I often think that awk's automatic read can get in the way (perhaps it just gets in the way of my thought processes).
Here's a perl script that produces your specified output from the given input:
#!/usr/bin/perl
# @(#) p1 Demonstrate extraction after pattern match.
use warnings;
use strict;
my ($debug);
$debug = 1;
$debug = 0;
my ($lines) = 0;
my (@a);
# Read until ** XXX, then turn over control to function to scan
# for other pattern.
while (<>) {
$lines++;
chomp;
@a = split;
if ( $a[0] eq "**" && $a[1] eq "XXX" ) {
print " Found XXX line at $.\n" if $debug;
print "$_\n";
last if not extract_k();
}
}
print STDERR " ( Lines read: $lines )\n";
# Extract k= lines until line with "**".
sub extract_k {
my (@a);
while (<>) {
chomp();
@a = split;
return 1 if $a[0] eq "**"; # not EOF
print "$_\n" if /k=/;
}
return 0; # EOF
}
exit(0);
Running against data in file data1:
% ./p1 data1
** XXX ccc ccc cc cc ccc 2007
0001 k= 1
0002 k= 1
** XXX ccc ccc cc cc ccc 2007
0003 k= 1
0004 k= 1
0005 k= 1
( Lines read: 13 )
This makes the assumption that the ** lines alternate; more work will be necessary if that's wrong ... cheers, drl
I got the following output.
I rename your perl code as "myperl" and input file as "input"

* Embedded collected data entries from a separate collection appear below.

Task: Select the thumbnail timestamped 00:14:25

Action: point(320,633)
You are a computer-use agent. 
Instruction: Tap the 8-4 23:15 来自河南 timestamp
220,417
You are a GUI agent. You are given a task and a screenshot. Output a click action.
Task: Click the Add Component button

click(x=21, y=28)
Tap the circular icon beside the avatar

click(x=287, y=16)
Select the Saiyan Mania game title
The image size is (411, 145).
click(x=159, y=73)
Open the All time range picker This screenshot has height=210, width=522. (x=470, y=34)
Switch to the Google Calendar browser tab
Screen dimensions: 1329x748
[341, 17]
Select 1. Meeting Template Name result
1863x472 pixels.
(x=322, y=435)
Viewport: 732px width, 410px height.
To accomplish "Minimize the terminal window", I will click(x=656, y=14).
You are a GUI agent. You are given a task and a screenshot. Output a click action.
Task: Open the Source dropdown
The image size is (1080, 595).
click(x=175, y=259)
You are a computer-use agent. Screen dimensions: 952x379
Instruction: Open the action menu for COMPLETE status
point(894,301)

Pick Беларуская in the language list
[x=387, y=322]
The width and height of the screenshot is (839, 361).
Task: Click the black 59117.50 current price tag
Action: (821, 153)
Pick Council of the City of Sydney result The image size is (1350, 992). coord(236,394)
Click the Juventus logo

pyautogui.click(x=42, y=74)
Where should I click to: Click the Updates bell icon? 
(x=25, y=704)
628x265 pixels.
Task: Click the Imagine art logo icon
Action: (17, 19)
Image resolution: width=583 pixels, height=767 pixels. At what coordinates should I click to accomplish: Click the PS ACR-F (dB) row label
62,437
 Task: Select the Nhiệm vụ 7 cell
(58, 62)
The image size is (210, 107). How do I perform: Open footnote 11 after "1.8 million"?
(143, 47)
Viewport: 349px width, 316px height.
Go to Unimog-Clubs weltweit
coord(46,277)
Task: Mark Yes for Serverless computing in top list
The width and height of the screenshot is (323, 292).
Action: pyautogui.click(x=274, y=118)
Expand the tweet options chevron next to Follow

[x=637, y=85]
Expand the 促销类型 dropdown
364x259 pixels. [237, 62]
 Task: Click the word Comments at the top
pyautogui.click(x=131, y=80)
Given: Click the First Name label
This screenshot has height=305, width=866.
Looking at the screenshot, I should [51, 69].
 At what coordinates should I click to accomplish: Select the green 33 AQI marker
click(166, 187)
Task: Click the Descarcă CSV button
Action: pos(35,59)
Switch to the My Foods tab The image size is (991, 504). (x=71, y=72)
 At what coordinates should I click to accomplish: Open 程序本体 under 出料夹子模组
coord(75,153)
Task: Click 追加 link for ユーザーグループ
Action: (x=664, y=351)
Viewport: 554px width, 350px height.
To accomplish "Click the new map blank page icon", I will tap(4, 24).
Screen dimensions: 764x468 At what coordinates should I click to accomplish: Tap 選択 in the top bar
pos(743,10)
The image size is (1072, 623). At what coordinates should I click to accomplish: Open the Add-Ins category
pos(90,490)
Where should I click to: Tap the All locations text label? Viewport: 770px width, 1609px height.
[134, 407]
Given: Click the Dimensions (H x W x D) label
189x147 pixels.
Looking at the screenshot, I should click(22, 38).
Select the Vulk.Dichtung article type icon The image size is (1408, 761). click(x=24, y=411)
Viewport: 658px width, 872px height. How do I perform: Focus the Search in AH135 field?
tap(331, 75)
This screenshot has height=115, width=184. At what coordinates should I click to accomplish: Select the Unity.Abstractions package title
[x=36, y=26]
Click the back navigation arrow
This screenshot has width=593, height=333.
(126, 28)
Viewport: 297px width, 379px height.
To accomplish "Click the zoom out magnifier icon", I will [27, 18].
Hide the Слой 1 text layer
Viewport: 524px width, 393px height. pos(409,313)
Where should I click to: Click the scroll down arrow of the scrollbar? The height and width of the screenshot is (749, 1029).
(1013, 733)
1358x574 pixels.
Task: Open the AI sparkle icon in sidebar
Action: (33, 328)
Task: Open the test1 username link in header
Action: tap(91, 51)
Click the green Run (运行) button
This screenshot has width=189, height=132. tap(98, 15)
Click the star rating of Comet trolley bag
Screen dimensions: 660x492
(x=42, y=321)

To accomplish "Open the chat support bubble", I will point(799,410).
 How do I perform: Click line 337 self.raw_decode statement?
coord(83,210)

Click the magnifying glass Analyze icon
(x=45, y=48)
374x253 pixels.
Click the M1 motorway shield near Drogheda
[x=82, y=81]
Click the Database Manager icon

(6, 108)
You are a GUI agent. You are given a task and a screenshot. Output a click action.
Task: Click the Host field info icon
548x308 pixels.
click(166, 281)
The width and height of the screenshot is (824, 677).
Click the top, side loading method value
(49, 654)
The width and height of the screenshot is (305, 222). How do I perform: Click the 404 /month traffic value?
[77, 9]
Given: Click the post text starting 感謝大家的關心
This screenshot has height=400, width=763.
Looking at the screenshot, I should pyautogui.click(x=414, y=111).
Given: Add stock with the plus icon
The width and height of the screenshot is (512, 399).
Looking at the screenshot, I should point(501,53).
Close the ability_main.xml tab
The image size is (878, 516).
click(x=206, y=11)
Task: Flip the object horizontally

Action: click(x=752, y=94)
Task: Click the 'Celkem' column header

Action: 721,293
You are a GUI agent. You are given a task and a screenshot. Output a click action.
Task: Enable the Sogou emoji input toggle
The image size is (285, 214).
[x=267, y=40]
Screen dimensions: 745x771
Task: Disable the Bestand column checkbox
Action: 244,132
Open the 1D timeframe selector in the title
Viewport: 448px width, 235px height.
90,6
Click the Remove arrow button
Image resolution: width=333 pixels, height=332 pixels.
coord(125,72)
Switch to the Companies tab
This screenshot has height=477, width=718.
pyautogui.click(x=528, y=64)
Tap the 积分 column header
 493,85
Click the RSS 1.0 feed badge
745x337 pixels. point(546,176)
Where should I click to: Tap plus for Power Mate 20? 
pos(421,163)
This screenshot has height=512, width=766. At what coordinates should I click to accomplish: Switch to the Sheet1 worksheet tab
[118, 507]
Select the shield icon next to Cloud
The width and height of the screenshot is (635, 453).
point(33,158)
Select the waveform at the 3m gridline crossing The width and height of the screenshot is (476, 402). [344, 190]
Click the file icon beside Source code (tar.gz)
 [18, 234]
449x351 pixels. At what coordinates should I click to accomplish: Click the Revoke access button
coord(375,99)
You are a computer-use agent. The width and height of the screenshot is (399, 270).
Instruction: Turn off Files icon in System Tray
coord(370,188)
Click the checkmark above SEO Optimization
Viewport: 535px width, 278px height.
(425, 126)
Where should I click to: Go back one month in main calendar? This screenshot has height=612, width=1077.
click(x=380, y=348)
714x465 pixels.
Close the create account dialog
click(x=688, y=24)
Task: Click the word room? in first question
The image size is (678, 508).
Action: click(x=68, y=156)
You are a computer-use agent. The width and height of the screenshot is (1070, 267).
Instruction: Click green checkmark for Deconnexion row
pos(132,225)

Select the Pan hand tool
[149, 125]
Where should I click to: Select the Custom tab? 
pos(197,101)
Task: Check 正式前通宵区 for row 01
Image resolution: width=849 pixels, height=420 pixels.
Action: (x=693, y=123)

But it seems to have some problem ? Can you give some guidance?
No, I cannot reproduce your failed result with perl code p1. I have amended and extended the code (calling it p2), added a few lines to the data to make sure that consecutive ** XXX line series will be handled, and ran it as you did:
#!/usr/bin/perl
# @(#) p2 Demonstrate extraction after pattern match.
use warnings;
use strict;
my ($debug);
$debug = 1;
$debug = 0;
our ($lines) = 0;
my (@a);
# Read until ** XXX, then turn over control to function to scan
# for other pattern.
while (<>) {
$lines++;
chomp;
@a = split;
if ( $a[0] eq "**" && $a[1] eq "XXX" ) {
print " Found XXX line at $.\n" if $debug;
print "$_\n";
# last if not extract_k();
$_ = extract_k();
if ( not $_ ) {
last;
}
else {
print " cycling with line $. ", $_ if $debug;
redo;
}
}
}
print STDERR " ( Lines read: $lines )\n";
# Extract k= lines until line with "**".
sub extract_k {
our ($lines);
my (@a);
while (<>) {
$lines++;
chomp();
@a = split;
return "$_\n" if $a[0] eq "**"; # not EOF
print "$_\n" if /k=/;
}
return 0; # EOF
}
exit(0);
Producing:
% perl p2 data2
** XXX ccc ccc cc cc ccc 2007
0001 k= 1
0002 k= 1
** XXX ccc ccc cc cc ccc 2007
0003 k= 1
0004 k= 1
0005 k= 1
** XXX ccc ccc cc cc ccc 2007
0006 k= 1
0007 k= 1
( Lines read: 32 )
If you cannot get my code to work, then it looks like the awk script from ghostdog74 will work -- and it's far shorter than the perl code.
Your code work!!
But i don't really understand about the FNR = NR statement. Can you help me understand that ?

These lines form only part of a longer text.